That is cause for a tax or a regulation. Or both!

So it will be with Sarasota’s kayak tour operators who are satisfying customers who love to paddle through the beautiful mangrove tunnels at Ted Sperling Park on South Lido Key.

In due time, they will become yet another business under the coercive sledgehammer of government, Sarasota County government in this instance. County commissioners voted 4-1 two weeks ago to impose a $500 per kayak per year fee on kayak-tour operators.

That, by the way, puts Sarasota County at the top of the most onerous kayak regulations in Florida. And, it is yet another example of how unimaginative bureaucrats can be when it comes to addressing market opportunities.

Yes, this was and is an opportunity.

(As an aside, thank goodness there was one market-oriented voter on the commission: Joe Barbetta.)
Start with the issue: The kayak tours are popular. Demand for them is high. The environmental surroundings are peaceful and almost other-worldly, a paradise of escapism into nature.

With more and more people drawn to the mangrove tunnels, the limited parking becomes crowded at times with the tour operators’ kayaks and trailers.

Park visitors complained the tour operators were consuming (for free) too many of the parking spaces.

This prompted the county parks and recreation staff to take action to ensure ease of access for the public to the launch site.

The staff’s answer: Make the tour operators pay and regulate their usage.

The thinking is not only would a hefty fee discourage excessive kayak-tour usage, county staff reasoned the fee would have another beneficial effect: reduce the effects of too many kayakers on the pristine waters and mangrove tunnels.

Clever. Problem solved. As we all know, any time you raise the price on any good or service, you get less of it.

So the county staff recommended the $500-per-kayak-per-year fee.

At this point, let’s be fair about the way this situation is viewed. To a great extent, the kayak-tour operators are like Gulf fishermen and what is commonly referred to as the “tragecy of the commons.” They are using a limited public resource (the park and parking lot) essentially for free for their monetary gain. And because they pay little to utilize this “common” property, they will do what most people do when a resource, good or service is free — over-utilize it. Like fishermen depleting the Gulf of a popular fish.

So, yes, the kayak-tour operators should pay something. And to their credit, many of the tour operators agree. But the $500-per-kayak fee is excessive, punitive and, frankly, the wrong choice.

Reacting hastily to their staff’s recommendations, the commissioners missed better options.

For starters, how can the County Commission justify charging the kayak-tour operators a fee when recreational boaters pay no fee to park their SUVs and boat trailers and launch their boats at the public launches on City Island and the 10th Street boat launch?

To be sure, considering the size of many of the boats, the wear and tear to the parking lot, launch and bay waters are likely greater at those boat launches than is the wear and tear from the kayak operators.

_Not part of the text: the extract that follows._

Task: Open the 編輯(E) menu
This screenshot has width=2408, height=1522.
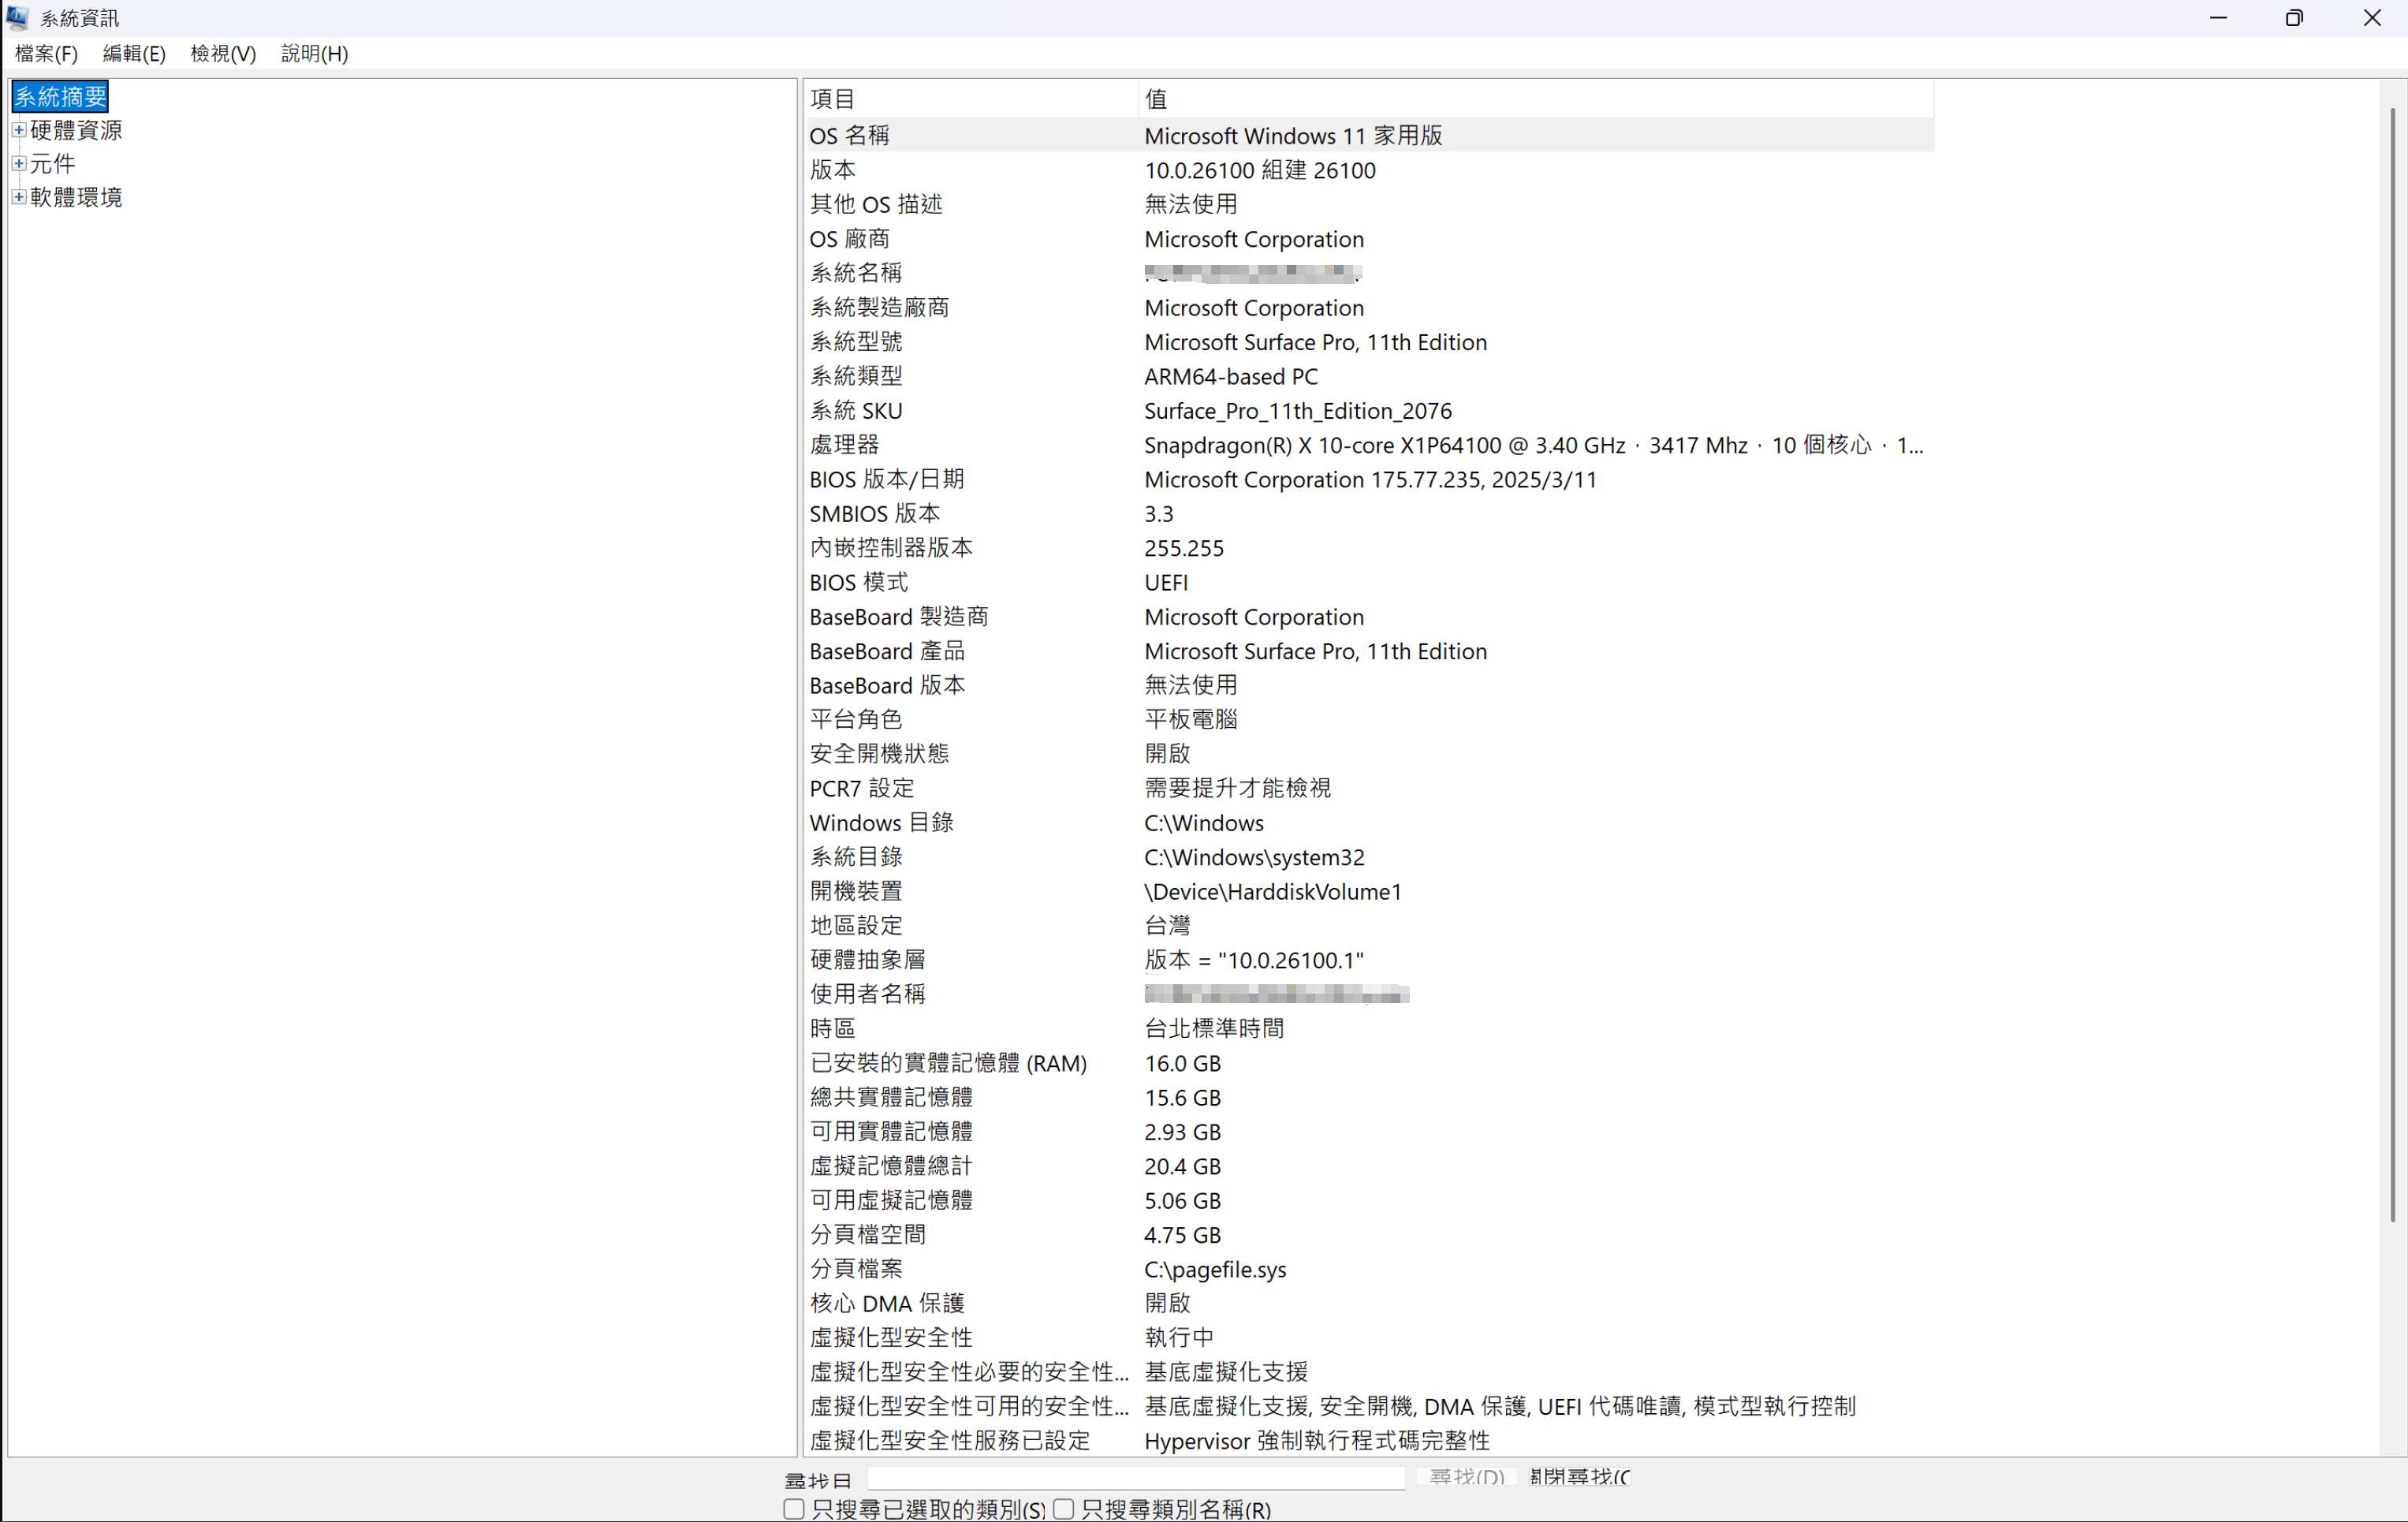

Beyond that, take a look at the aerial photograph above. It shows the parking lot at Ted Sperling Park. But literally adjacent to the park and parking lot is a large vacant tract. You can’t see it in the above photo, but directly across from the entrance to the park at Taft Drive and Boulevard of the Presidents is another vacant lot.

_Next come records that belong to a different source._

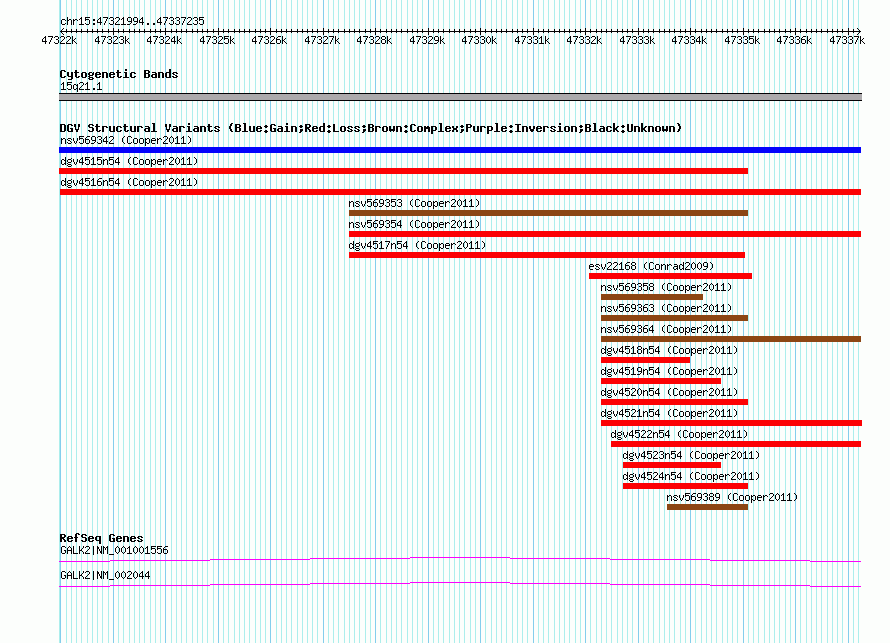Select the brown nsv569389 variant bar
Viewport: 890px width, 643px height.
(x=707, y=507)
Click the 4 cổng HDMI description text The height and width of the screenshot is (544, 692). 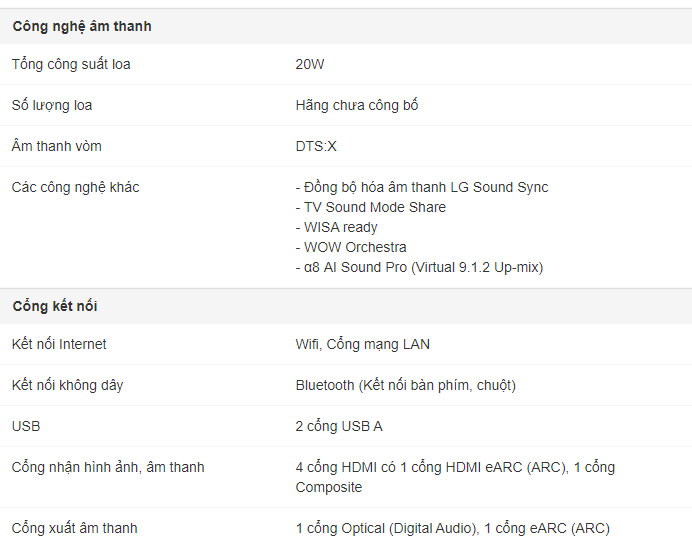pos(455,477)
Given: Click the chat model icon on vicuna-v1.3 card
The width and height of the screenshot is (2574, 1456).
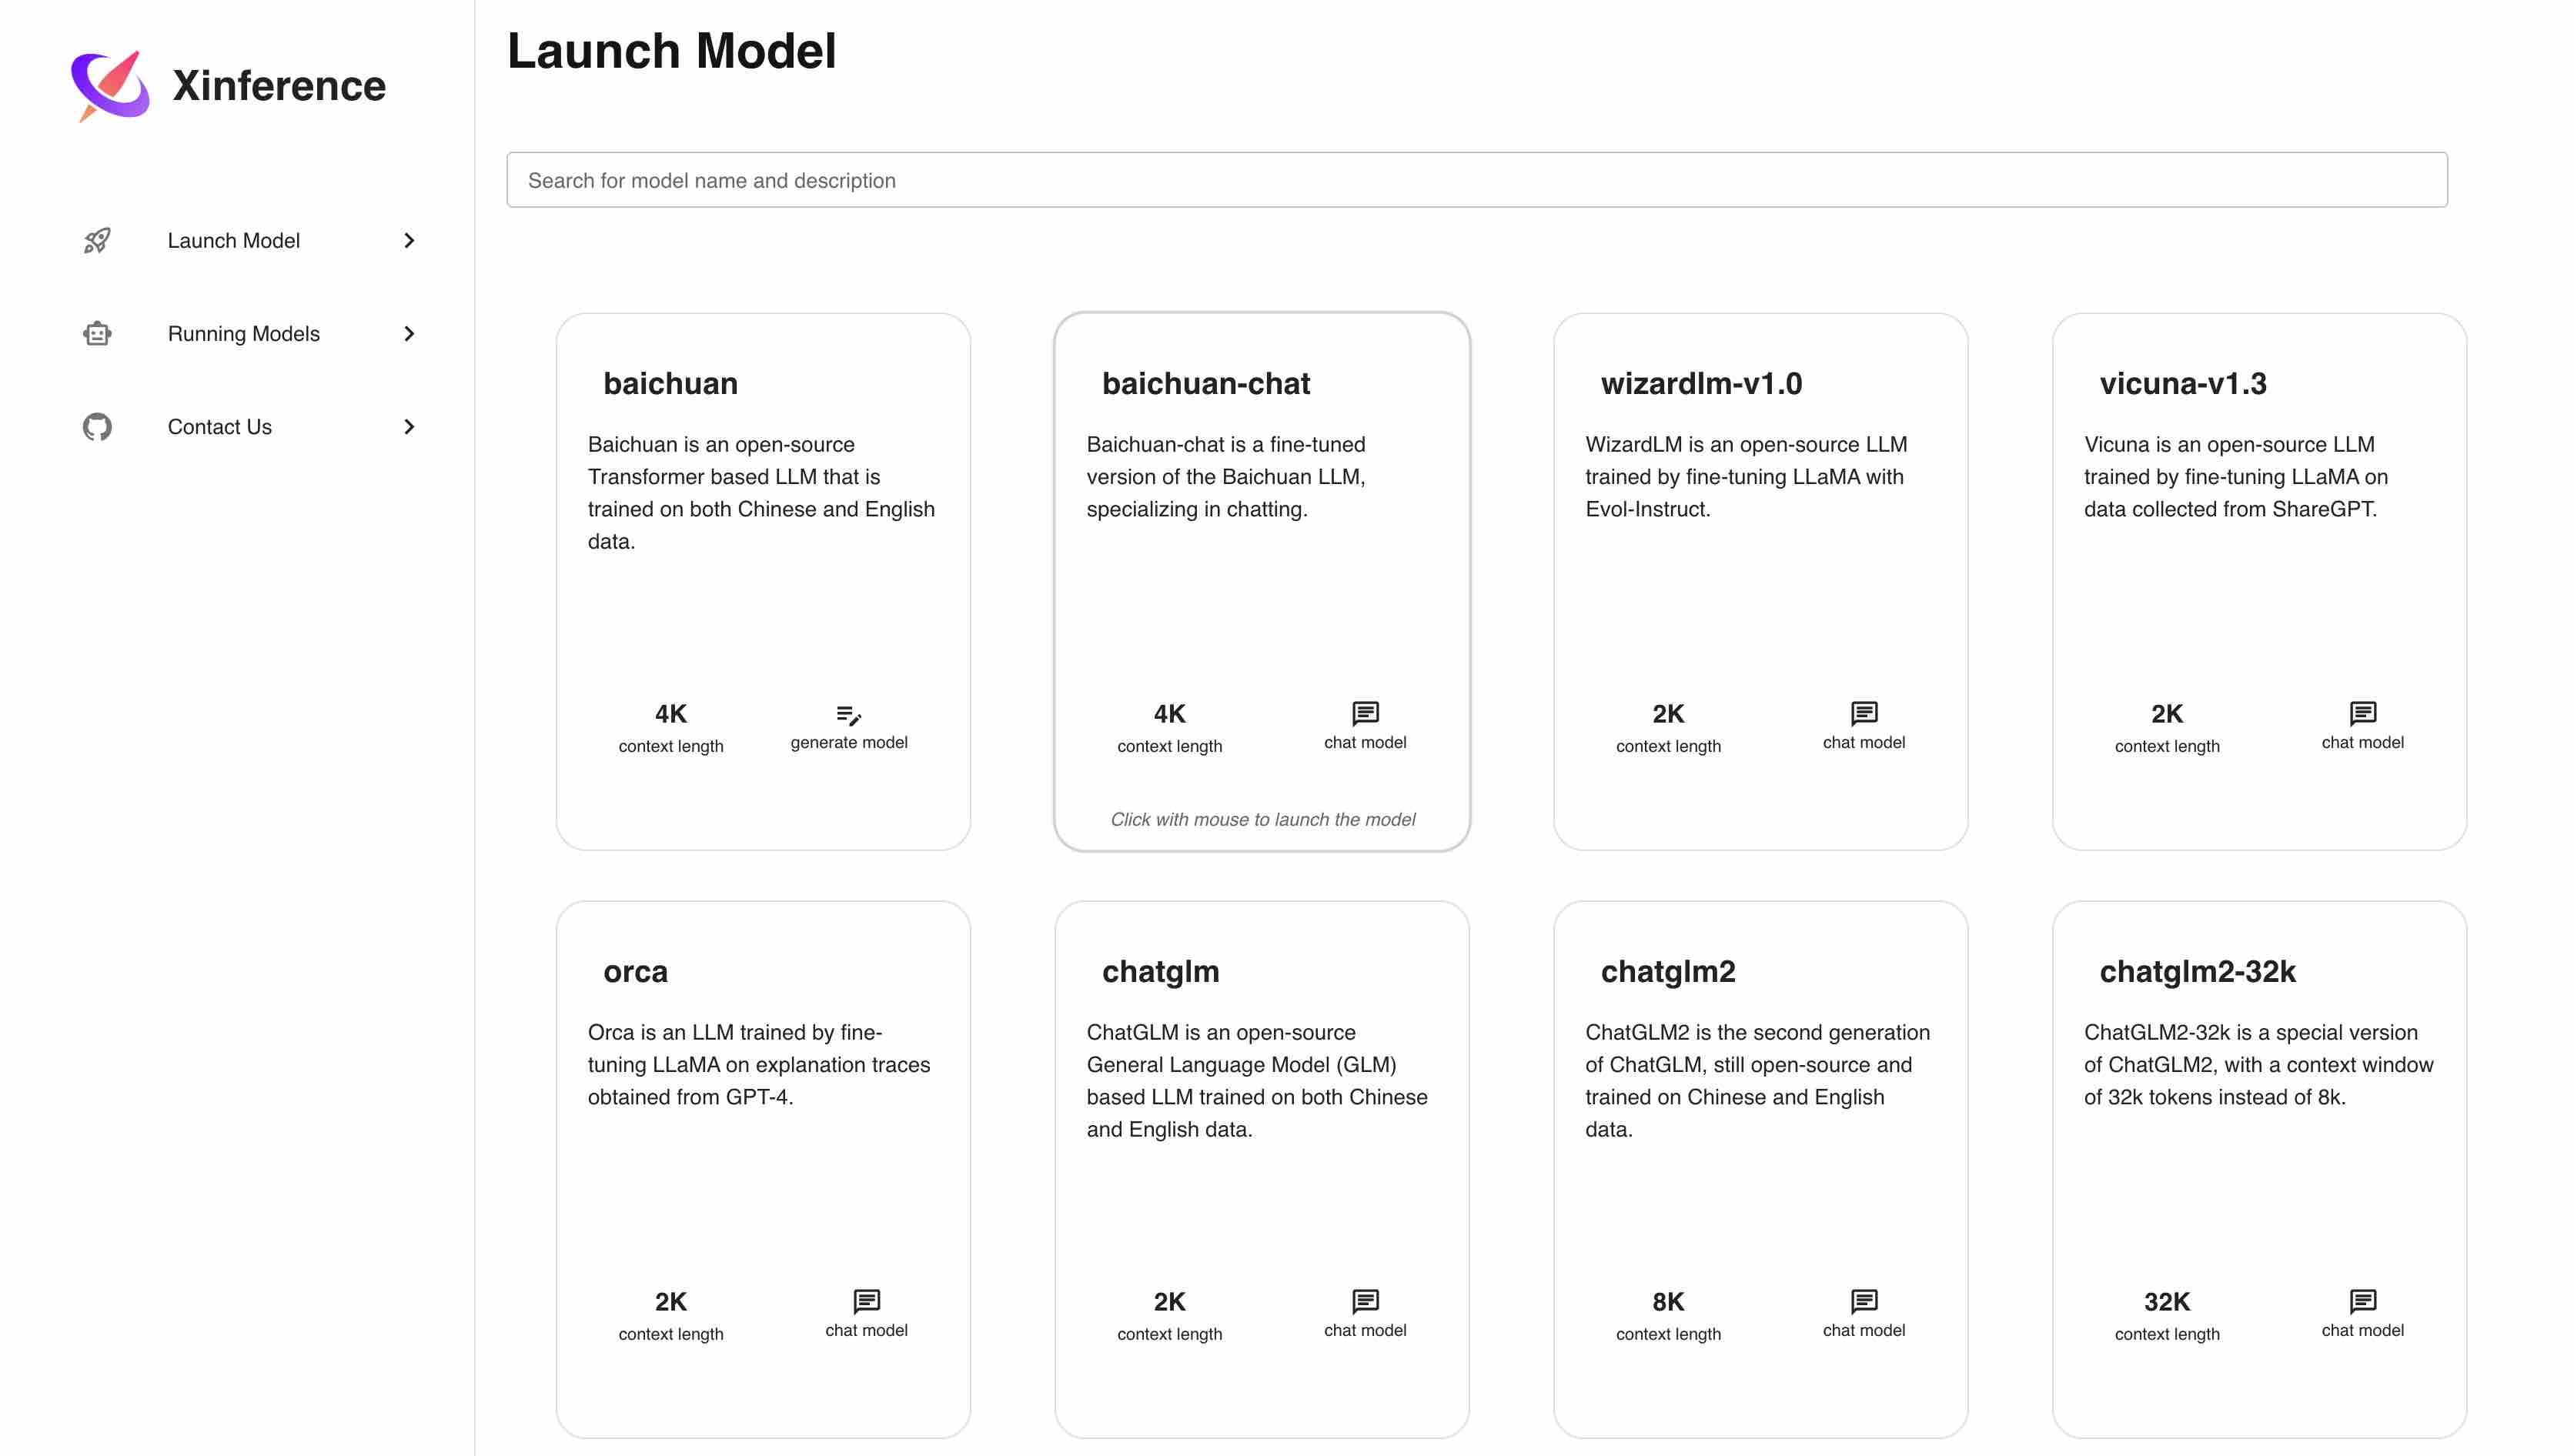Looking at the screenshot, I should pos(2362,712).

If crowded parking is such an acute problem, surely these properties could be options to alleviate congestion.

What’s more, if the tour operators are so prevalent that they preclude individual visitors from having access to the kayak launch, there is ample property nearby to create a second launch, perhaps an exclusive one for the commercial operators.

Which brings us to the opportunity in front of the commissioners’ and park staff’s faces. Rather than look at this situation from the negative, as one that requires restrictions, limitations, punitive fees and discouragement — the way county staff looked at it, try the opposite approach.

The county has an extraordinarily attractive, valuable venue, much like a museum or theme park, for which consumers and tourists are willing to pay to paddle kayaks and enjoy the majestic scenery. The question the County Commission should have been asking its parks staff is: What can be done to get more of what is already occurring? And can it generate enough revenue to be self-sufficient?

Start with the latter question. Yes, Ted Sperling Park can be self-sufficient — if properly managed.

Second: What can be done to increase the number of visitors and make the park an even more popular venue for residents and visitors? Privatize the park; and expand it. Or at the very least, lease the park to a private operator, or, say, a cooperative of kayak-tour operators.

This is what dozens of states and communities have done successfully all over the country. The U.S. Forest Service has created whole-park private concessionaires. While the Forest Service retains ownership of a recreation area, it maintains strict control of a park’s character, natural areas, facilities and services. The concessionaire leases the facilities and operates them for profit.

In an arrangement such as this, you eliminate the “tragedy of the commons” and replace it with “selfish interest.” That is, it would be in the for-profit concessionaire’s self-interest to maintain the quality of the mangrove tunnels and surrounding environment. Leave it up to the concessionaire, who is acting with the incentives of a property owner, to work out financial and physical arrangements with the kayak-tour operators. They would decide what fees would be paid — so everyone wins.

Use some imagination and innovation, commissioners. You’re paddling up the wrong stream with the $500 fees.